Дамская часть собрания была шокирована. Ясинский что-то бубнил, – он еще не выяснил, к какой части собрания ему примыкать. Измайлов играл шнурком пенсне и говорил своему соседу:
– Озорник, верно, озорник, но талантлив! Дико и чудесно талантлив!
– Напишите о нем, – предложил сосед.
Измайлов сделал большие глаза и ничего не ответил. Заседание между тем продолжалось. Слово взял редактор. Говорил он, по выражению некоего острослова, альбомно и конфетно. Суть выступления заключалась в том, что в журнале всё благополучно, мило и интересно, что тираж «Огонька» достиг пятидесяти тысяч экземпляров, и, хотя тираж этот не идет ни в какое сравнение с «Нивой», всё же есть основания признаться в том, что «Огонек» необычайно популярен, издается со вкусом и на хорошей бумаге.
Когда была упомянута хорошая бумага, Грин неистово захохотал. Поддержало его и собрание, так что редактору пришлось неостроумно заметить:
– Если почтенному собранию будет угодно, я отдам распоряжение ухудшить бумагу.
– Бумага – черт с ней, ты лучше гонорары улучши, – произнес Грин и разбудил Андрусона, который при упоминании гонорара необычайно оживился и заявил, что баронесса Таубе в своем журнале «Весь мир» платит значительно больше, чем многоуважаемый Владимир Александрович Бонди. Собрание зашумело.

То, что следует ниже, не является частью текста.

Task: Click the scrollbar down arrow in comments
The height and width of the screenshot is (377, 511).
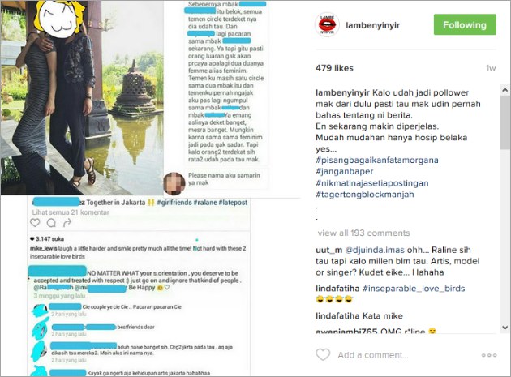Action: click(505, 328)
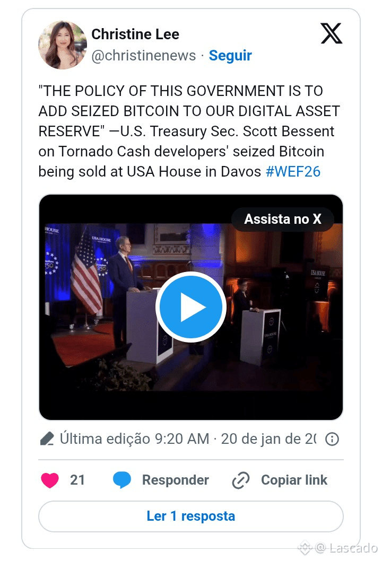Click the pencil edit-history icon
382x561 pixels.
point(47,439)
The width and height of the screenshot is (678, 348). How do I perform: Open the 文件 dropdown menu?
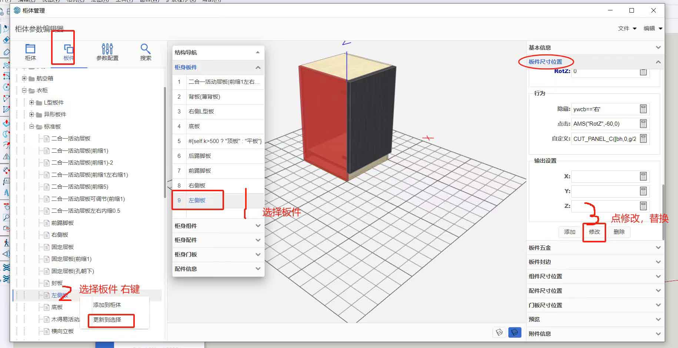coord(627,29)
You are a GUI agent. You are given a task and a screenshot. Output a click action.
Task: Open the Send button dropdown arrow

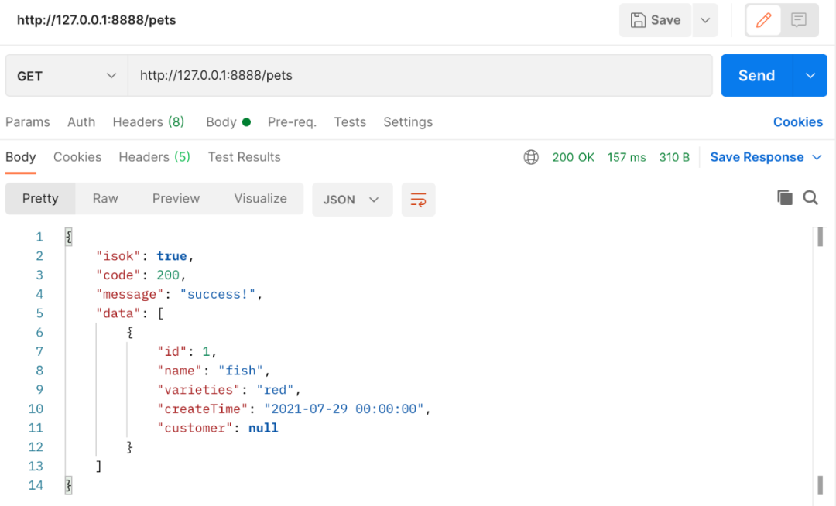tap(810, 76)
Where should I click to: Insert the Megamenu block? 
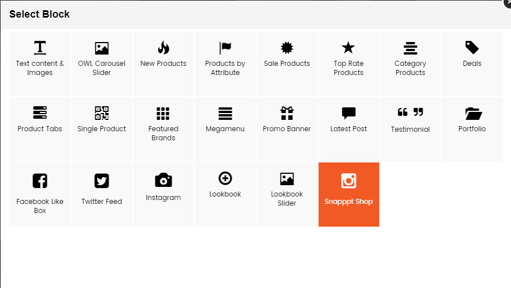(225, 129)
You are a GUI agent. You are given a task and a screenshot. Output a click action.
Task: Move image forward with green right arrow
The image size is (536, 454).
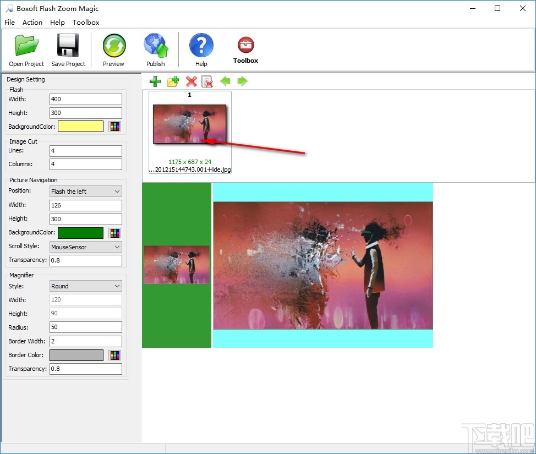click(243, 81)
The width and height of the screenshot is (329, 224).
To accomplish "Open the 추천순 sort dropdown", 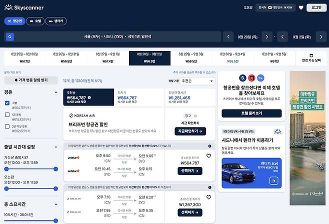I will (197, 81).
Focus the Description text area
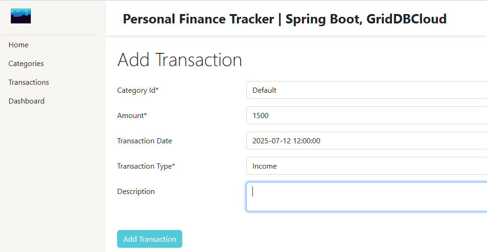 point(366,197)
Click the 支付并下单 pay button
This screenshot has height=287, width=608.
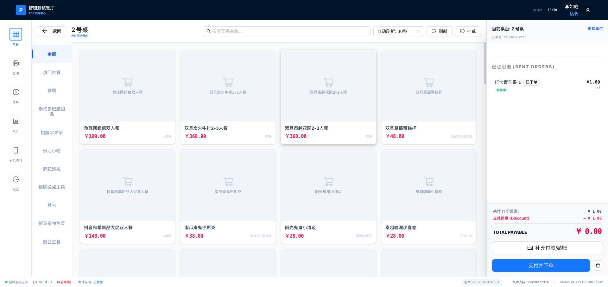coord(541,265)
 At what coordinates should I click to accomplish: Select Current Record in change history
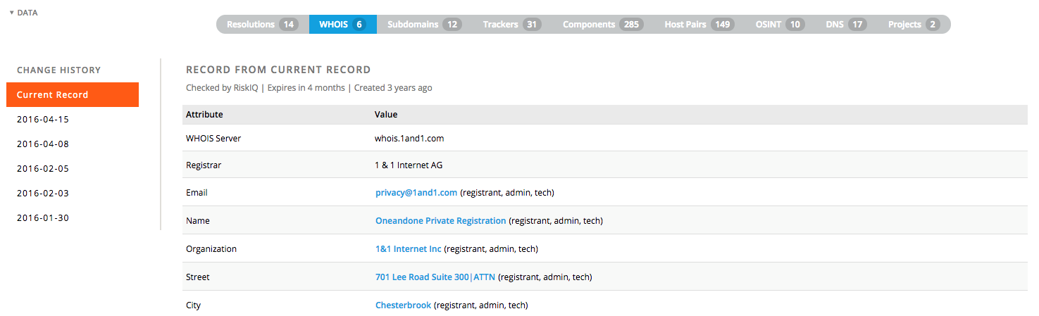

Грин начлл декламировать пушкинского «Пророка». Читал он превосходно, публика стихла. Закончив декламацию, Грин откланялся и ушел. Бонди знаком приказал Афанасию проводить Александра Степановича до выхода из подъезда.
Вместе с Грином ушел и Ленский. Его специальностью были любовь, ревность, измена. Типичная писательская внешность его останавливала прохожих. Шагавший рядом с ним Грин был похож на моряка в отставке.
– Я вам не помешаю? – спросил Ленский.
– Очень рад! Одному мне иногда бывает скучно и не по себе. С тех пор, как я возвратился из ссылки, а этому ровно год, мне всё не по себе. А тут всякие истории.
– А какие у вас истории, Александр Степанович?
– По вашей части, Владимир Яковлевич.
Подумал: рассказать ему про встречу с глухонемой? Решил: рассказывать не следует. Не поймет. Не надо.
– Так, Владимир Яковлевич. Пустяки. Я со всякими историями справлюсь. А вы чего задумались?
– Совета у вас хочу попросить, Александр Степанович. У меня, видите ли, с рассказом затруднение происходит. На самом, казалось бы, пустом месте. Идут двое. Впереди лес, дачная обстановка, летний день. Оба устали. Это мне нужно, чтобы они устали. Сели, а впереди, значит, лес. Лесом идти шесть верст. Скучно. Вы, Александр Степанович, мастер на выдумки. Посоветуйте. Что бы мне тут придумать? Какое то событие должно произойти в ту минуту, когда мои герои сели на лужке. Но – что именно?
– Никаких событий! Заставьте их перелететь этот лес, – не желая шутить, сказал Грин. – Они летят через лес, опускаются на дорогу, идут дальше. Никакого затруднения, как видите. И скуки никакой. Всё хорошо, свежо, интересно!
– То есть, как это – перелететь лес? – заикаясь сильнее обычного, спросил Ленский. – Вы имеете в виду аэроплан?
– Зачем аэроплан? Откуда же они, по-вашему, возьмут аэроплан? Нет, никакого аэроплана не надо. Просто-напросто нужно описать, как они подняли руки и полетели над лесом. Вот так, смотрите.